The advisory board meets twice per year in Cambridge to discuss the TGM's overall development and strategies to broaden the access of mathematics to a wide range of people. Bringing together industry leaders, scientists, engineers and other math experts for workshops and other activities is a major focus of board members, who come from well known companies and universities from around the world.
Board members of TGM report to the director of the Isaac Newton Institute for Mathematical Sciences, which is Professor David Abrahams, who took the position in October 2016. He previously served as Beyer Professor of Applied Mathematics at the University of Manchester and Science Director of the International Centre for Mathematical Sciences (ICMS) in Edinburgh.
Five major programme themes have been developed by the TGM to showcase its diversity in covering the vast terrain of mathematics. These themes appear in training workshops and other projects that appeal to individuals who desire to expand their math skills. These mathematical programme themes apply to the following disciplines:
- Biology and Healthcare Systems
- Financial Services
- Environment and Energy
- Space and Security Sectors
- Big Data
The institute organises about 15-20 events per year. Some of the key initiatives the TGM has addressed in recent years include work with the Engineering and Physical Sciences Research Council (EPSRC), Polynomial Optimisation in Space Engineering, Cyber Security Systems and Post-Quantum Research. Activities include training programmes, consultations, research programmes and projects. Some of the events scheduled for 2017 include:
- Algorithmic Trading: Perspectives from Mathematical Modelling
- Environmental Modelling in Industry Study Group
- IMA Conference on Inverse Problems from Theory to Application
These workshops aim to impact researchers and business leaders so that they can apply mathematical techniques and models to solve their problems and challenges. As a case study, BAE Systems attended a three-day workshop on the challenges that face companies that process and analyse time-varying data. It led to the company developing relationships with experts, allowing them to plan future collaboration.

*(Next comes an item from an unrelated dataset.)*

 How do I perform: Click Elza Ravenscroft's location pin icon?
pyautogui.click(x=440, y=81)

The TGM invites organisations to become partners, which gives them access to a wealth of knowledge, plus a brand presence at TGM events. The institute offers three partnership levels (gold, silver, bronze) that start at £10,000 plus VAT in return for a one year commitment. Some of the benefits for a partner is they can associate with specific mathematical programme themes, public speaking opportunities and a chance to tap into the UK mathematical research community for networking and recruitment.

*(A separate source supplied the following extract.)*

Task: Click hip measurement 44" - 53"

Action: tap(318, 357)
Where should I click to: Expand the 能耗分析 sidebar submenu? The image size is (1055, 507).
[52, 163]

A significant promotional advantage to partnering with the TGM is that the organisation gets branded recognition on the TGM website as well as brand visibility in the quarterly newsletter and annual report. Partners are allowed attendance at each event and the annual dinner that is followed by an academic discussion. It's an ideal way to network and interact with some of the world's most educated math experts. It's a way to promote internships, search for quality talent and to make important contacts.

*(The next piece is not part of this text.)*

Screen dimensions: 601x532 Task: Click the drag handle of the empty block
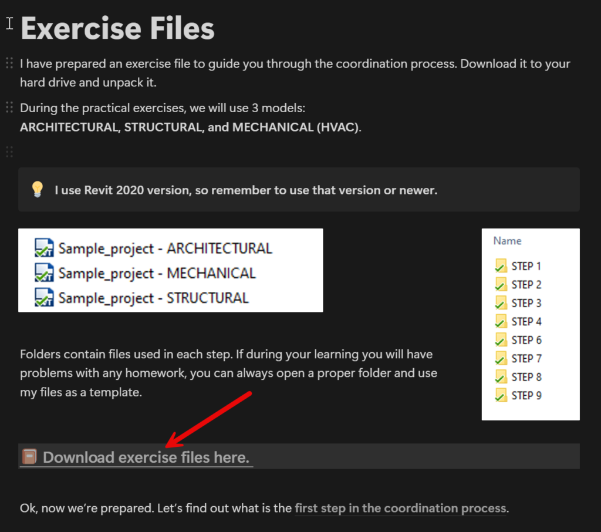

The Turing Gateway to Mathematics is steadily bringing together people from large and small organisations to share mathematical knowledge among industry professionals, public sector and academic researchers. The TGM has extensive access to leading mathematicians from around the world with deep knowledge of various mathematical disciplines and interfaces with organisations that provide expert speakers for workshops, seminars and other events. All activities are peer-reviewed by the advisory board to meet the high level of quality expected by the Isaac Newton Institute. For teams who come with a complex logical challenge, it's one of the most powerful pool of thinkers in the world with regard to the entire study of mathematics.